Une des conditions pour faire vivre l’autonomie ne consiste-t-elle pas également dans le fait de doter les établissements d’une marge de manœuvre budgétaire suffisante ? La demande du SNES FSU par exemple est d’avoir partout des grilles nationales établissant les horaires obligatoires des disciplines et les dédoublements et d’y ajouter une dotation supplémentaire modulée en fonction des types d’établissements. Cette marge réelle et adaptée permettrait de vrais choix pédagogiques, une fois le bien commun assuré par les grilles nationales et non les bricolages de gestion des personnels imposés aujourd’hui du fait de la pénurie. L’unité des exigences traduite par l’existence nationale de programmes, horaires, enseignements, peut alors s’accorder avec l’autonomie pédagogique, une autonomie éloignée de la déréglementation et des expérimentations porteuses d’inégalités au cœur de bien des réformes.

“ Derrière le débat sur l’autonomie se profile celui de la définition du métier ”

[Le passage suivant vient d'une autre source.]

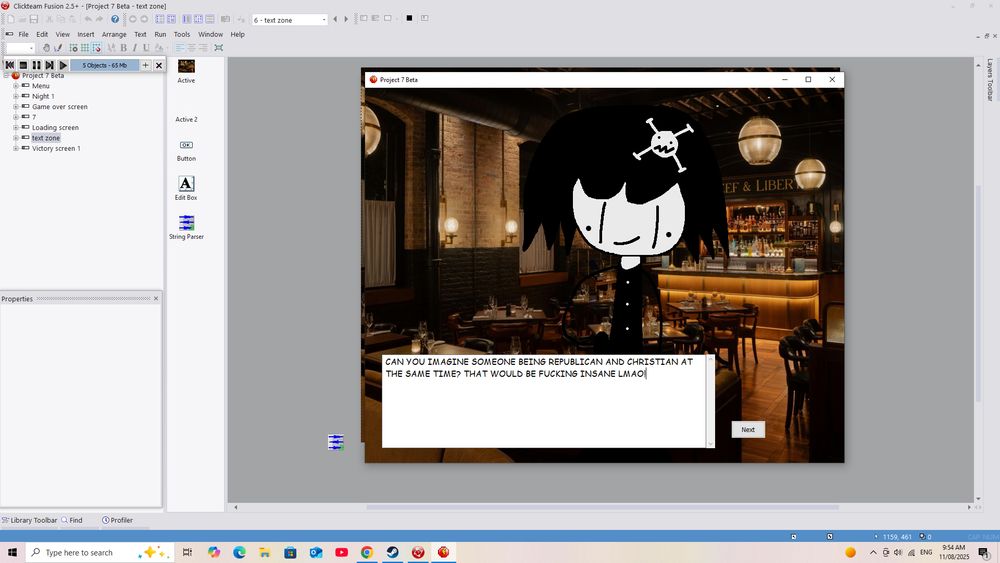The image size is (1000, 563).
Task: Expand the 'Game over screen' tree node
Action: 16,107
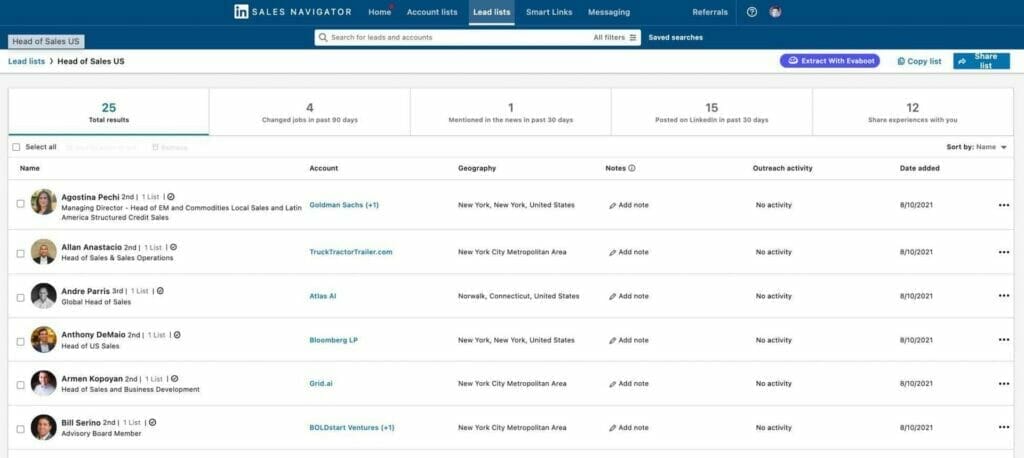The height and width of the screenshot is (458, 1024).
Task: Focus the Search for leads and accounts field
Action: pyautogui.click(x=455, y=38)
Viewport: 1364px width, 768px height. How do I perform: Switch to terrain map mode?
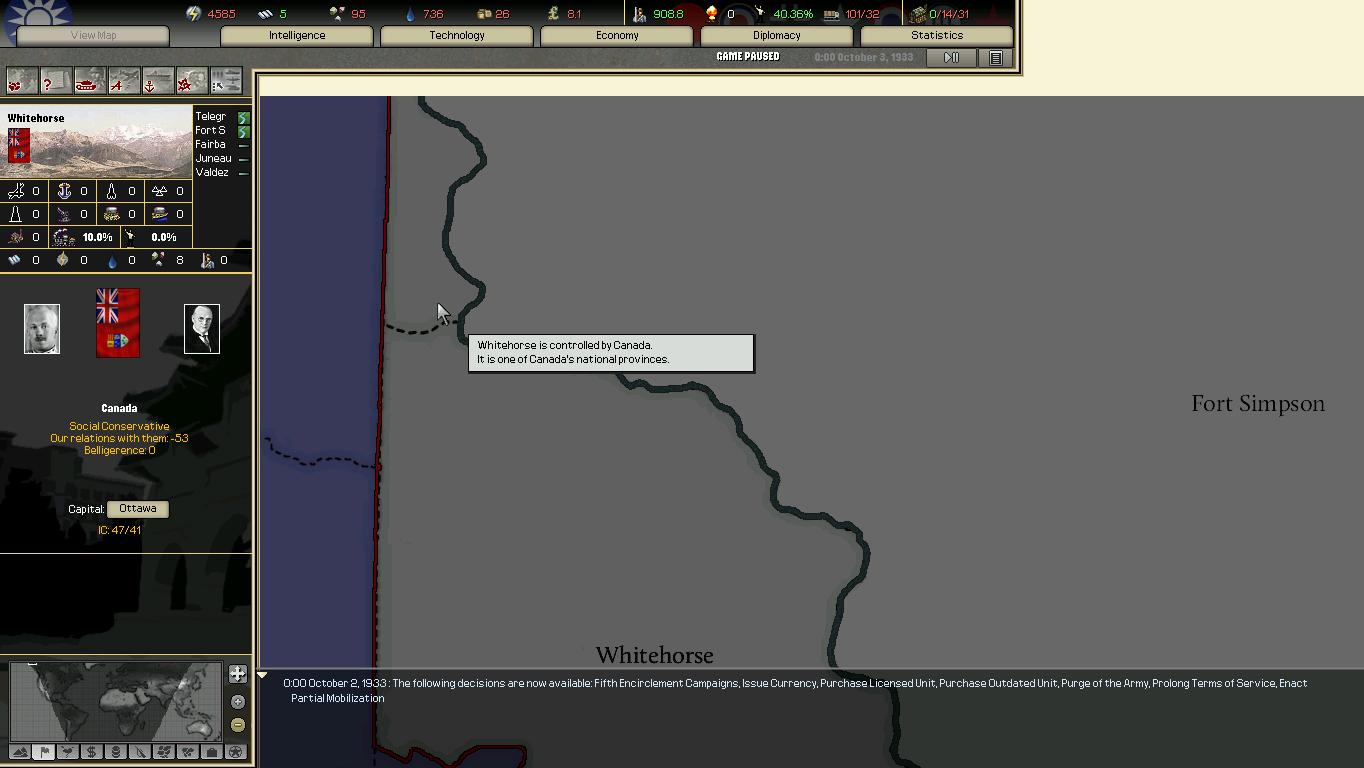(x=19, y=752)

Enfin, et non des moindres, la condition d’une réelle autonomie des équipes n’est-elle pas la collégialité entre les personnels, dans le respect des droits et missions de chacun ce qui suppose de bannir tous les modes de gestion distillant concurrence et individualisation, ce qui suppose également de laisser les équipes choisir les démarches et approches permettant à tous les élèves une appropriation fructueuse des contenus, une véritable émancipation intellectuelle. La diversification pédagogique ne se décrète pas à coups de décrets et circulaires.

C’est en faisant porter l’effort sur la formation des enseignants, en créant les conditions d’un débat pédagogique entre pairs, à l’abri des pressions hiérarchiques que l’on pourra créer les conditions de véritables controverses professionnelles. Derrière le débat sur l’autonomie se profile celui de la définition du métier, celui de l’enseignant praticien réflexif ou celui de l’exécutant, amené à mettre en œuvre des techniques élaborées en dehors de sa propre expérience et au déni de sa position de cadre A et de l’autonomie de réalisation qu’elle implique.

La volonté de l’actuel Ministre de l’Éducation se situe dans cette dernière ligne, depuis la valorisation de méthodes pédagogiques ou de recherches censées être la panacée en toute situation jusqu’aux projets de rémunération « au mérite » des enseignants et d’augmentation de leur charge de travail.